Arts and Sciences are coming together in the search for the authors of the Dead Sea Scrolls. With the help of artificial intelligence, it is now possible to differentiate between the individuals who wrote and copied these manuscripts 2000 years ago. Discovering the individual authors who wrote the manuscripts is ‘literally shaking their hands’, says Mladen Popović, director of the world-famous Qumran Institute of the University of Groningen. He is seeking the support of the general public through a crowdfunding project.
The Dead Sea Scrolls are among the most important archaeological findings ever. They were discovered in the middle of the twentieth century in caves near Qumran, and comprise over a thousand manuscripts from the period before and at the beginning of our era. They provide a unique insight into the creation of what later became the Bible. ‘We know the content of the rolls,’ says Mladen Popović, ‘but we also want to know about the world behind the manuscripts. Who wrote the text or texts? And what was the writing culture like? Answers to these questions will bring us closer to the origins of our own culture.’ Popović is director of the Qumran Institute in Groningen, renowned for its decades of research on the manuscripts.
To find answers to his questions, he is working with Lambert Schomaker, the scientific director of the Artificial Intelligence Institute of the University of Groningen. They have developed a system to access historical and handwritten archives, called MONK. All the fragments of the Dead Sea Scrolls have been entered into MONK, which must now learn to recognize the different letters, words and handwriting. Popović: ‘MONK sees more than you can with the naked eye. The system can also take into account muscle strength, pen control and the materials used. This means we can trace the unique characteristics of each individual writer.’
Popović and Schomaker want to involve a much wider audience in their research. ‘There is a lot of interest in the Dead Sea Scrolls and their history. Using crowdfunding, we hope not only to get this project off the ground faster with the money we raise, but also that people will feel that they are participating in a concrete way.’ Popović hopes to raise € 20,000 through the site www.rugsteunt.nl. ‘Every donation helps – even a small amount will help us to continue to analyze as many documents as possible and to set up a solid database of letter and word styles.’
Living room lecture
Depending on the size of the donation, donors also receive something in return, for instance an image of a letter from the Dead Sea Scrolls analysed by MONK, an afternoon analyzing texts themselves, or a living room lecture by Mladen Popović.
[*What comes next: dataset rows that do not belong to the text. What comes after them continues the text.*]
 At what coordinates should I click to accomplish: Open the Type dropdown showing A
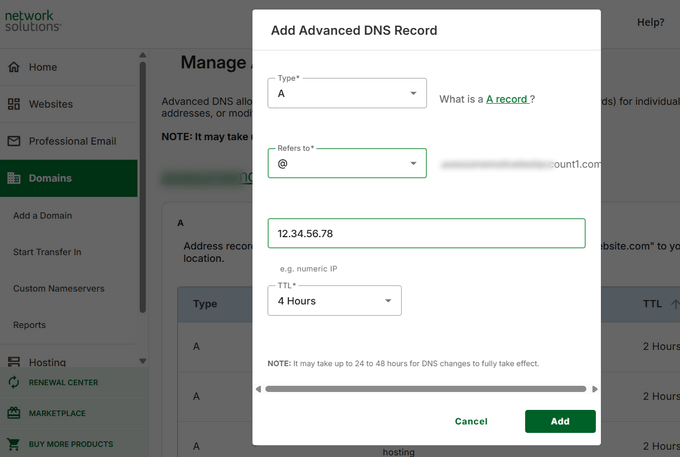click(347, 93)
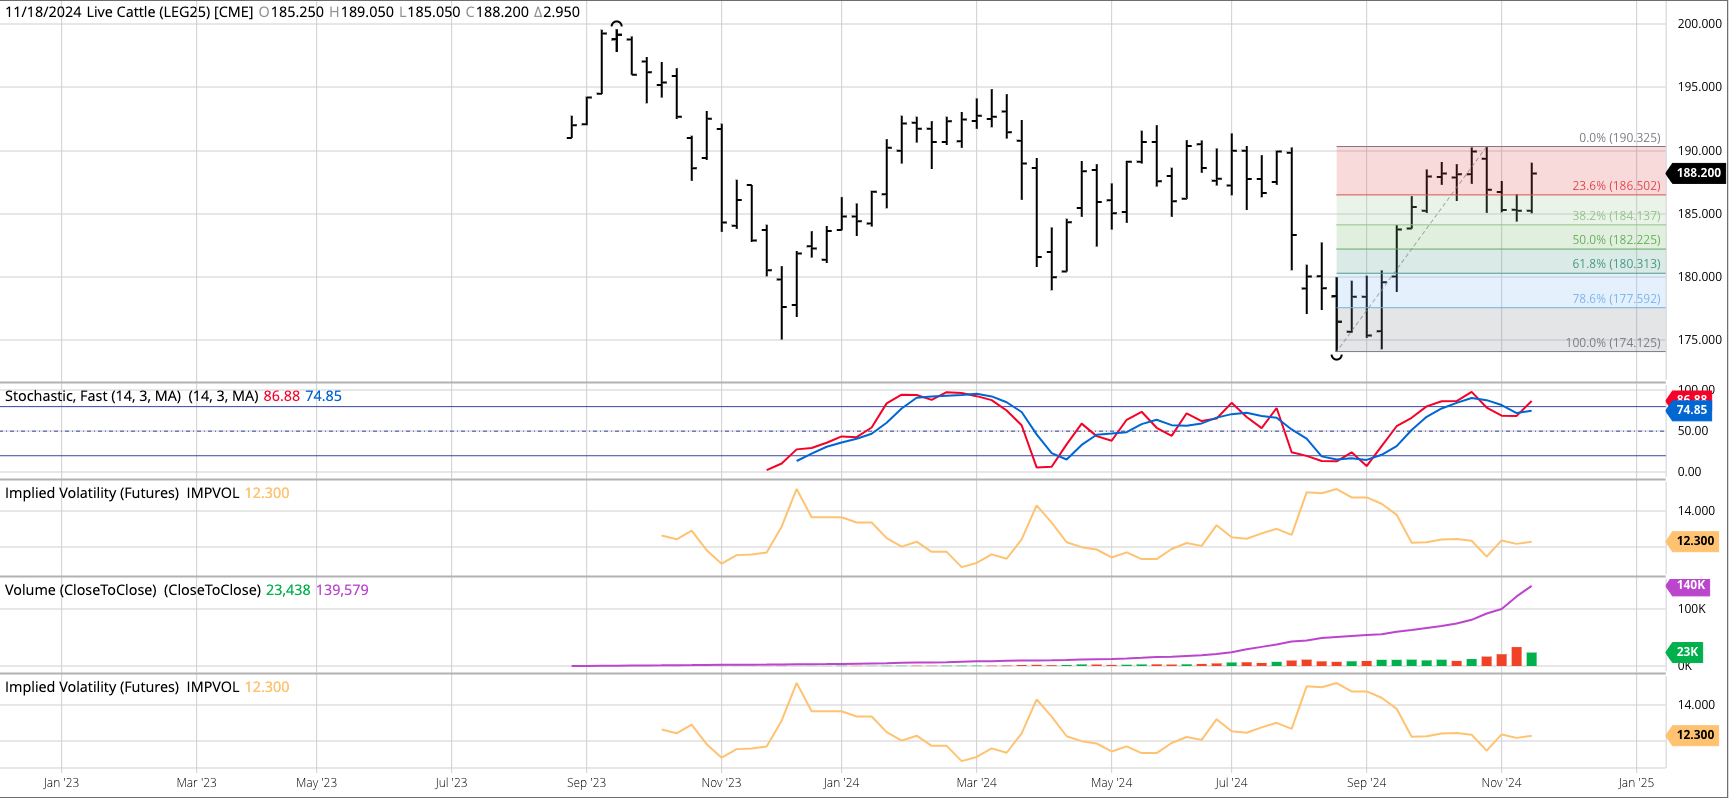Image resolution: width=1729 pixels, height=798 pixels.
Task: Click the Sep '23 date on time axis
Action: coord(586,783)
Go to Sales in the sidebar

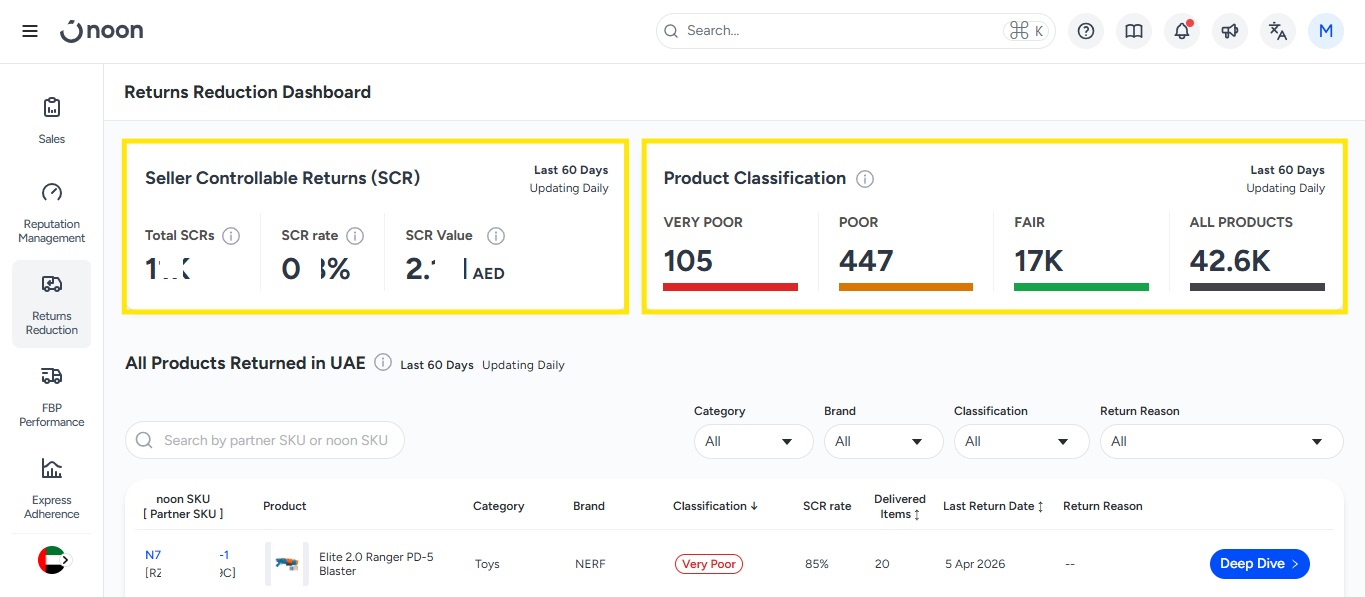point(52,119)
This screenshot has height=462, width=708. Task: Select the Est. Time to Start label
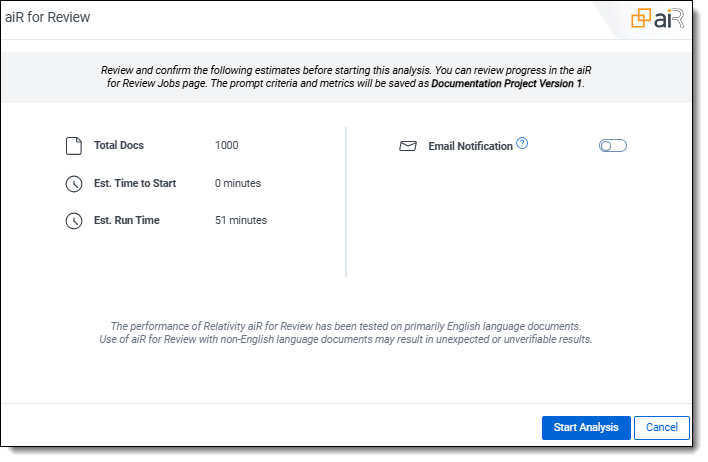pos(135,184)
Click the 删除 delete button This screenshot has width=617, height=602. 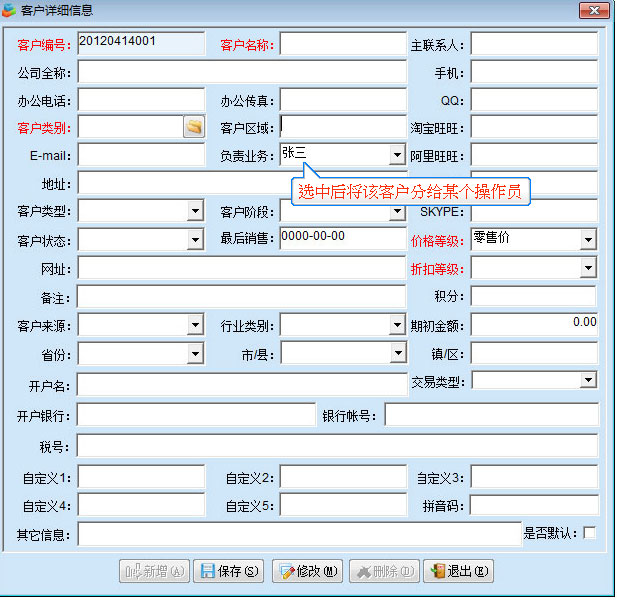383,571
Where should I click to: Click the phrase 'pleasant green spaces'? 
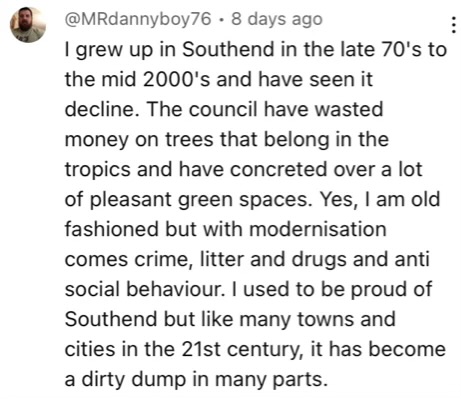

Mladen Popović’s crowdfunding project is an initiative of the Ubbo Emmius Fund of the University of Groningen. As the first university in the Netherlands, the University of Groningen has created its own crowdfunding platform: www.rugsteunt.nl. Through this platform, in spring 2013 Arctic ecologist Martin Loonen raised over € 23,000 for his research on the Arctic tern.
The Dead Sea Scrolls can currently be viewed in the Drents Museum. The exhibition, curated by Mladen Popović, runs until 5 January 2014.